[START Dataset entries]

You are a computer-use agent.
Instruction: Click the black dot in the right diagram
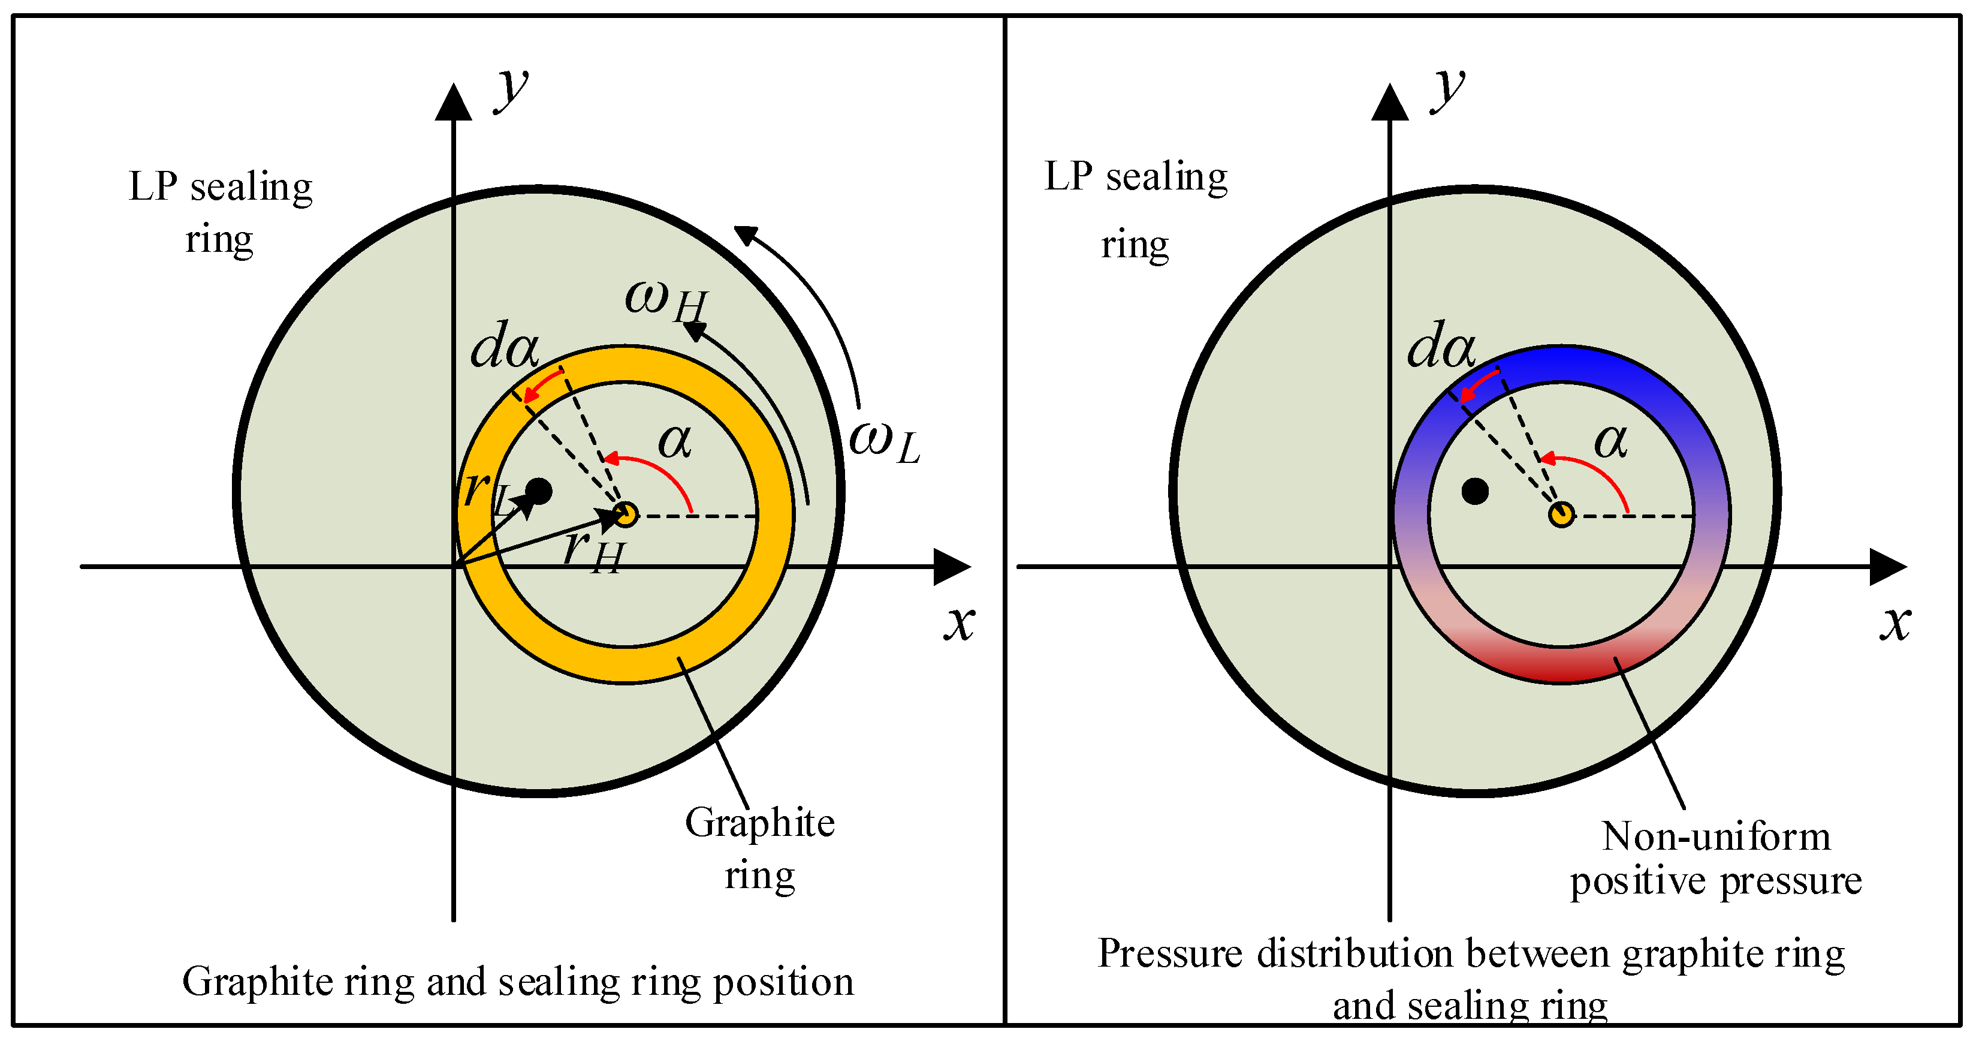tap(1474, 491)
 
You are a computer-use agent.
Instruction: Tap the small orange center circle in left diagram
tap(626, 515)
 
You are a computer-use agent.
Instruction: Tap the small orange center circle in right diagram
tap(1561, 515)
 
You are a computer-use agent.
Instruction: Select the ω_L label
tap(885, 442)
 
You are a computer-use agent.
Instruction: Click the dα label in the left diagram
tap(505, 345)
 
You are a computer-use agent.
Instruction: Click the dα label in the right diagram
tap(1441, 345)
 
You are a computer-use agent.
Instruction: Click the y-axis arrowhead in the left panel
tap(454, 103)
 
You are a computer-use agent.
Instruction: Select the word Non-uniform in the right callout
tap(1716, 837)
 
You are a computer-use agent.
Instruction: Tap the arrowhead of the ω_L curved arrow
tap(744, 234)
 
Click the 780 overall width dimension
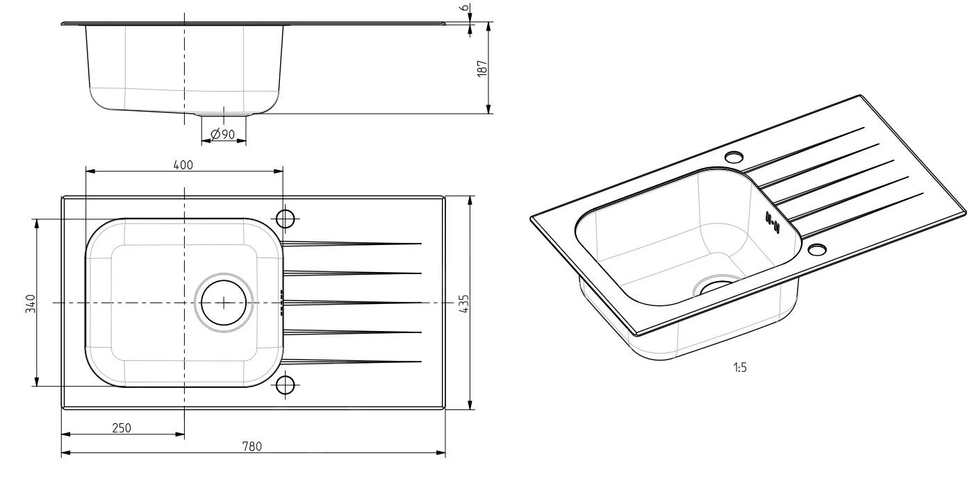click(x=252, y=446)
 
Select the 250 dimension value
click(x=122, y=427)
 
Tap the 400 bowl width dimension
click(x=183, y=164)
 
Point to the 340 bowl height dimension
click(x=30, y=303)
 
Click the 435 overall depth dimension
click(x=463, y=303)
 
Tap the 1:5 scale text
click(x=740, y=368)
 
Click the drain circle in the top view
click(x=224, y=303)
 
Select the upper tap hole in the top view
click(x=286, y=219)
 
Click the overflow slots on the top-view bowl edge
click(x=281, y=303)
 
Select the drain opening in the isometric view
click(x=716, y=282)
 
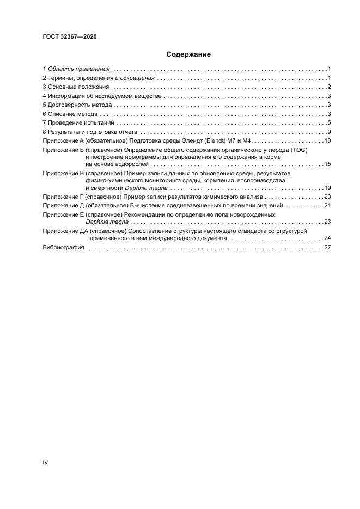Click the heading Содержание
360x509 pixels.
coord(180,54)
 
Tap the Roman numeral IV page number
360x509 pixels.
coord(45,462)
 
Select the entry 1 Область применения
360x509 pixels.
coord(77,69)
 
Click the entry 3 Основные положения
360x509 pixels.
coord(77,87)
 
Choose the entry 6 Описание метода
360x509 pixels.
coord(70,114)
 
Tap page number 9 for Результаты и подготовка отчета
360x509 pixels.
coord(330,132)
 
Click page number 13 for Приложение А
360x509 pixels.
coord(328,141)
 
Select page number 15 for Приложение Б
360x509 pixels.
coord(328,164)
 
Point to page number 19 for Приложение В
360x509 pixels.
coord(328,188)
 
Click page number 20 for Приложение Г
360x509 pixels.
coord(328,197)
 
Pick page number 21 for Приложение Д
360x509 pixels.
coord(328,206)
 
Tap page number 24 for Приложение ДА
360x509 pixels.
coord(328,238)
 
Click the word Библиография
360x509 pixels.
coord(63,247)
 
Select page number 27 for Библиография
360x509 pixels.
coord(328,247)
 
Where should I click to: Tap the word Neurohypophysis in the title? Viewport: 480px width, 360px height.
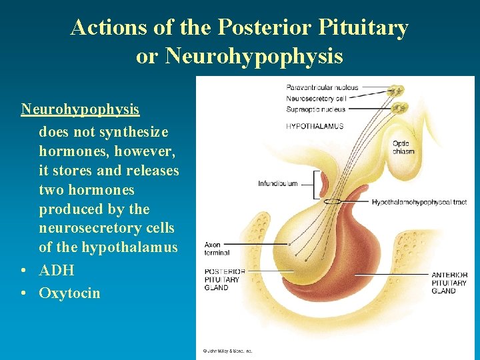[254, 57]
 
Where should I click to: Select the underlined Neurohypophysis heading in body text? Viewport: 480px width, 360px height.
[80, 108]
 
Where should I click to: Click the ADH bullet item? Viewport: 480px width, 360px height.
[57, 270]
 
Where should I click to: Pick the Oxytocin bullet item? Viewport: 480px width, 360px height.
[69, 293]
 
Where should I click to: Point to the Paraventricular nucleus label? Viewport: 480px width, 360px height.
[322, 87]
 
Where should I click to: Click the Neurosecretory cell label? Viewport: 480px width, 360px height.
[317, 99]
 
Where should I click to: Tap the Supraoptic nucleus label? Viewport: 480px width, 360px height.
[316, 109]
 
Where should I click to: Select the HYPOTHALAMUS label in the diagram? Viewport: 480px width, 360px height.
[315, 126]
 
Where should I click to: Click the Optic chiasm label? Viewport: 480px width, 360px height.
[403, 147]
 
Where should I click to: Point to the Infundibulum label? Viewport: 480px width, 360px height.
[278, 183]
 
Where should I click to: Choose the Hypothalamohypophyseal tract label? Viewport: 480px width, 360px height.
[419, 202]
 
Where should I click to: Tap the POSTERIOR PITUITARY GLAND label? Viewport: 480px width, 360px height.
[225, 279]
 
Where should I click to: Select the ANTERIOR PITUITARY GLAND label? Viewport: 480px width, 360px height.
[449, 283]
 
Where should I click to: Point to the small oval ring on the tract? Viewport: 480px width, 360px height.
[333, 201]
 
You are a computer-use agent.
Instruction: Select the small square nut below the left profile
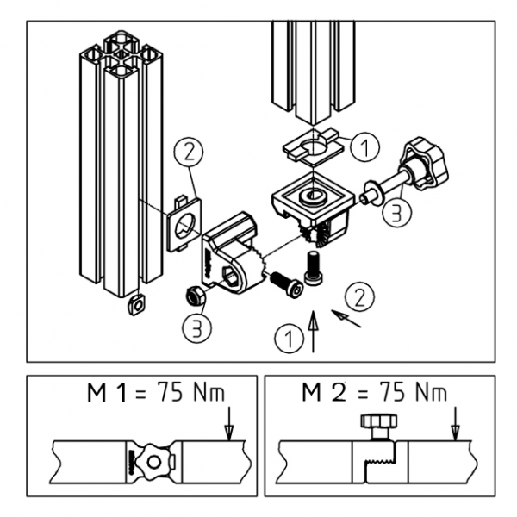pos(134,303)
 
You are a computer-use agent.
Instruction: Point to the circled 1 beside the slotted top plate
pos(365,147)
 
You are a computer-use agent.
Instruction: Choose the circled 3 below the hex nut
pos(196,328)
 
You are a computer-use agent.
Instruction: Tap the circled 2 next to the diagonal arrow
pos(360,298)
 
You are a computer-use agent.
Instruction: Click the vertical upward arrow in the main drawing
pos(312,332)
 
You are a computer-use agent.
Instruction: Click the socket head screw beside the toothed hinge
pos(285,285)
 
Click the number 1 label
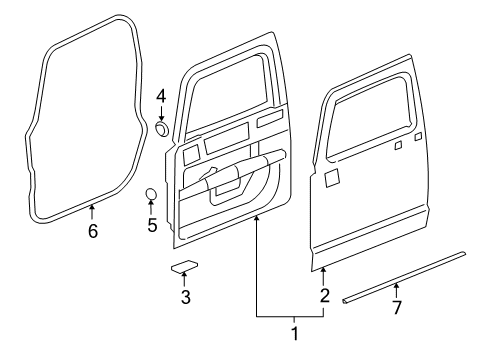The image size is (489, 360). [x=294, y=332]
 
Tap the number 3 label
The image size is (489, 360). [x=185, y=297]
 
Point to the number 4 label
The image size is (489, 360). [x=161, y=96]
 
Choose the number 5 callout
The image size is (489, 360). [x=152, y=225]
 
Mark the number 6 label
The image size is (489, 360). [x=93, y=229]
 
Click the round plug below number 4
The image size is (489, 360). [x=162, y=130]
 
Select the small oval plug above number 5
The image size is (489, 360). [x=152, y=194]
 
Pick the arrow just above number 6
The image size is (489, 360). [x=93, y=211]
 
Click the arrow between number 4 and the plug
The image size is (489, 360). [x=161, y=113]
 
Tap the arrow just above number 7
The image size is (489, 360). [x=396, y=290]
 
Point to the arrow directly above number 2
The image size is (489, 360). [x=324, y=275]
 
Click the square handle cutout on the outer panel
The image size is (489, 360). [x=333, y=176]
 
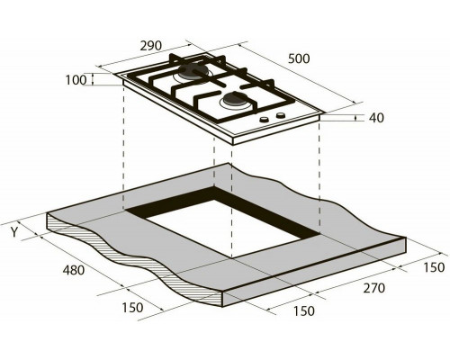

[END Dataset entries]

■ Given request ■
Show every line of the records that contains the word "oval".

■ Answer to this exercise ■
Where should I click to: Point to the small oval ring on the tract? Viewport: 480px width, 360px height.
Select the small oval plug above number 5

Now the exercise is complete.